What lines below contain the string "agent"? List them all.

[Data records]
# # #
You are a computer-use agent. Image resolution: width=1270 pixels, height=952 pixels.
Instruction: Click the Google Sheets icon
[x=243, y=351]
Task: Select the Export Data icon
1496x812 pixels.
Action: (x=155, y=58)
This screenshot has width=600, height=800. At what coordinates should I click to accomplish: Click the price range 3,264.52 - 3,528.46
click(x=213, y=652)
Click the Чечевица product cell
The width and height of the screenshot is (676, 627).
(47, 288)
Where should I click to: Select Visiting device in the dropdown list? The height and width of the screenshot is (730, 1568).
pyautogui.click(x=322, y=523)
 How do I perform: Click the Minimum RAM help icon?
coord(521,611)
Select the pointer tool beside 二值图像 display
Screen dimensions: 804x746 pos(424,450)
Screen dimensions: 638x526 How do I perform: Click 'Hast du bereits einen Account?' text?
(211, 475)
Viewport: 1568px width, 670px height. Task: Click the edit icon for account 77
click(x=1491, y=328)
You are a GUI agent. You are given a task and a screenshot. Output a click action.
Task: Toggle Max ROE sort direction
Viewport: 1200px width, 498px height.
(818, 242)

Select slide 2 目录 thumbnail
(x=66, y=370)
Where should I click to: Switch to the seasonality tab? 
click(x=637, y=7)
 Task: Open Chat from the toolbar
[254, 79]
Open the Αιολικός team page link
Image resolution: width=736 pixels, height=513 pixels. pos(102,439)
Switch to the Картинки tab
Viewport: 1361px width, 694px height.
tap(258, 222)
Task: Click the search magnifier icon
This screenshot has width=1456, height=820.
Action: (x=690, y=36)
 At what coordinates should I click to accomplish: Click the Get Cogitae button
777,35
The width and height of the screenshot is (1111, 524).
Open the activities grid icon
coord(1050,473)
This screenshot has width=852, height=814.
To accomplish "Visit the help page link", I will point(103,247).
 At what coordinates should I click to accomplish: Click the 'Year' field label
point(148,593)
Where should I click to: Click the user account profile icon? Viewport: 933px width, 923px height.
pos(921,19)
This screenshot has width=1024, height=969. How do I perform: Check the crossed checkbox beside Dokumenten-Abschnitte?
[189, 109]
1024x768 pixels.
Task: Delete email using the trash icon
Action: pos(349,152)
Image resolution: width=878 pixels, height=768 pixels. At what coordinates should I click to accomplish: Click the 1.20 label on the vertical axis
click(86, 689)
# # #
__THE COMPLETED TASK__.
You are a computer-use agent. Image resolution: width=1270 pixels, height=952 pixels.
You are a GUI agent. You are given a task and a screenshot. Output a click action.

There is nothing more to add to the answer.